- **Exercise requirements**
Could you write out all the records once more, exactly?

- **Exercise inputs**
══════

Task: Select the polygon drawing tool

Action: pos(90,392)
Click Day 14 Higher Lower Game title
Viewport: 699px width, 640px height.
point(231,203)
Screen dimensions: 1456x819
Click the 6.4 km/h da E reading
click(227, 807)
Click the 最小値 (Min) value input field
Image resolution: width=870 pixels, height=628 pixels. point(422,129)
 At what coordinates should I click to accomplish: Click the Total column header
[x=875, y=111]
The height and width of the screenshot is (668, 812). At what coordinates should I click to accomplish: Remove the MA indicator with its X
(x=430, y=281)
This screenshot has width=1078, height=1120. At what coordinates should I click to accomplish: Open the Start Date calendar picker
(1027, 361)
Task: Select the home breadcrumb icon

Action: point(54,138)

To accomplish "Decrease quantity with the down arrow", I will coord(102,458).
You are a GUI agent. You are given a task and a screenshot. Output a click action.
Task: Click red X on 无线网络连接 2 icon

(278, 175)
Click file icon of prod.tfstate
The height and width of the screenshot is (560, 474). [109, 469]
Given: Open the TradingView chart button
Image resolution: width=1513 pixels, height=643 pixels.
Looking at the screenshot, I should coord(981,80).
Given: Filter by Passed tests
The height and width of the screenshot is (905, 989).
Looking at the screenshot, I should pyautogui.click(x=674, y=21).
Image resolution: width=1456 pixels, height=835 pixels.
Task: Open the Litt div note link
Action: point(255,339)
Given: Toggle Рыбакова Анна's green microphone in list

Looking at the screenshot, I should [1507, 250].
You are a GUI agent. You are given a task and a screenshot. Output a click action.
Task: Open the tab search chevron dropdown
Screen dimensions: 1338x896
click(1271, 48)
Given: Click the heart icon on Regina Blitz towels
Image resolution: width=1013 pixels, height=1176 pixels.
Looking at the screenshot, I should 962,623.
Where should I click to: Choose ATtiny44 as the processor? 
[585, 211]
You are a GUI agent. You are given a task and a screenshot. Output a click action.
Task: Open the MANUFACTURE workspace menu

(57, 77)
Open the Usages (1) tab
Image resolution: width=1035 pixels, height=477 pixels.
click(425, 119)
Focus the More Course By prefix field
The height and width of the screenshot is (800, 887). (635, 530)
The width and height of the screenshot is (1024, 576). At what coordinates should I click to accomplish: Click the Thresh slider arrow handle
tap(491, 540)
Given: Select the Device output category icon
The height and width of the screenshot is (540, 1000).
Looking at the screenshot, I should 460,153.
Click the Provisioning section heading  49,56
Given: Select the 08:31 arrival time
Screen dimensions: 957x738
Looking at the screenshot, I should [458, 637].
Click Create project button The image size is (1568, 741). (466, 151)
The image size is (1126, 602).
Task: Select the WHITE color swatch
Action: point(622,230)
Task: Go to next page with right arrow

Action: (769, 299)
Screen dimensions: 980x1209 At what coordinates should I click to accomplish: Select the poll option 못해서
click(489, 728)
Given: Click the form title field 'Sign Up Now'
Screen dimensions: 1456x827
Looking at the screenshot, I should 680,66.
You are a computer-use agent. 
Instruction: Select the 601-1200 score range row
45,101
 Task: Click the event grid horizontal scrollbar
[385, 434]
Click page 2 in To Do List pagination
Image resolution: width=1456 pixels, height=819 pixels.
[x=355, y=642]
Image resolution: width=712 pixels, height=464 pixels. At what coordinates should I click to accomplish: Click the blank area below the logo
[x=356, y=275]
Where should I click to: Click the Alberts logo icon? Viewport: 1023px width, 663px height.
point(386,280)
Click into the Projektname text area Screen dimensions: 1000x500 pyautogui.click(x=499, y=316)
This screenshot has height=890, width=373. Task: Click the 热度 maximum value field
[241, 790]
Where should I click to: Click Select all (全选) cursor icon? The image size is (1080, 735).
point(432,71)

══════

- **The completed task**
Task: Select the polygon drawing tool

Action: pos(90,392)
Click Day 14 Higher Lower Game title
Viewport: 699px width, 640px height.
point(231,203)
Screen dimensions: 1456x819
Click the 6.4 km/h da E reading
click(227, 807)
Click the 最小値 (Min) value input field
Image resolution: width=870 pixels, height=628 pixels. point(422,129)
 At what coordinates should I click to accomplish: Click the Total column header
[x=875, y=111]
The height and width of the screenshot is (668, 812). At what coordinates should I click to accomplish: Remove the MA indicator with its X
(x=430, y=281)
This screenshot has width=1078, height=1120. At what coordinates should I click to accomplish: Open the Start Date calendar picker
(1027, 361)
Task: Select the home breadcrumb icon

Action: point(54,138)

To accomplish "Decrease quantity with the down arrow", I will coord(102,458).
You are a GUI agent. You are given a task and a screenshot. Output a click action.
Task: Click red X on 无线网络连接 2 icon

(278, 175)
Click file icon of prod.tfstate
The height and width of the screenshot is (560, 474). [109, 469]
Given: Open the TradingView chart button
Image resolution: width=1513 pixels, height=643 pixels.
Looking at the screenshot, I should coord(981,80).
Given: Filter by Passed tests
The height and width of the screenshot is (905, 989).
Looking at the screenshot, I should pyautogui.click(x=674, y=21).
Image resolution: width=1456 pixels, height=835 pixels.
Task: Open the Litt div note link
Action: point(255,339)
Given: Toggle Рыбакова Анна's green microphone in list

Looking at the screenshot, I should [1507, 250].
You are a GUI agent. You are given a task and a screenshot. Output a click action.
Task: Open the tab search chevron dropdown
Screen dimensions: 1338x896
click(1271, 48)
Given: Click the heart icon on Regina Blitz towels
Image resolution: width=1013 pixels, height=1176 pixels.
Looking at the screenshot, I should 962,623.
Where should I click to: Choose ATtiny44 as the processor? 
[585, 211]
You are a GUI agent. You are given a task and a screenshot. Output a click action.
Task: Open the MANUFACTURE workspace menu

(57, 77)
Open the Usages (1) tab
Image resolution: width=1035 pixels, height=477 pixels.
click(425, 119)
Focus the More Course By prefix field
The height and width of the screenshot is (800, 887). (635, 530)
The width and height of the screenshot is (1024, 576). At what coordinates should I click to accomplish: Click the Thresh slider arrow handle
tap(491, 540)
Given: Select the Device output category icon
The height and width of the screenshot is (540, 1000).
Looking at the screenshot, I should 460,153.
Click the Provisioning section heading  49,56
Given: Select the 08:31 arrival time
Screen dimensions: 957x738
Looking at the screenshot, I should [458, 637].
Click Create project button The image size is (1568, 741). (466, 151)
The image size is (1126, 602).
Task: Select the WHITE color swatch
Action: point(622,230)
Task: Go to next page with right arrow

Action: (769, 299)
Screen dimensions: 980x1209 At what coordinates should I click to accomplish: Select the poll option 못해서
click(489, 728)
Given: Click the form title field 'Sign Up Now'
Screen dimensions: 1456x827
Looking at the screenshot, I should 680,66.
You are a computer-use agent. 
Instruction: Select the 601-1200 score range row
45,101
 Task: Click the event grid horizontal scrollbar
[385, 434]
Click page 2 in To Do List pagination
Image resolution: width=1456 pixels, height=819 pixels.
[x=355, y=642]
Image resolution: width=712 pixels, height=464 pixels. At what coordinates should I click to accomplish: Click the blank area below the logo
[x=356, y=275]
Where should I click to: Click the Alberts logo icon? Viewport: 1023px width, 663px height.
point(386,280)
Click into the Projektname text area Screen dimensions: 1000x500 pyautogui.click(x=499, y=316)
This screenshot has height=890, width=373. Task: Click the 热度 maximum value field
[241, 790]
Where should I click to: Click Select all (全选) cursor icon? The image size is (1080, 735).
point(432,71)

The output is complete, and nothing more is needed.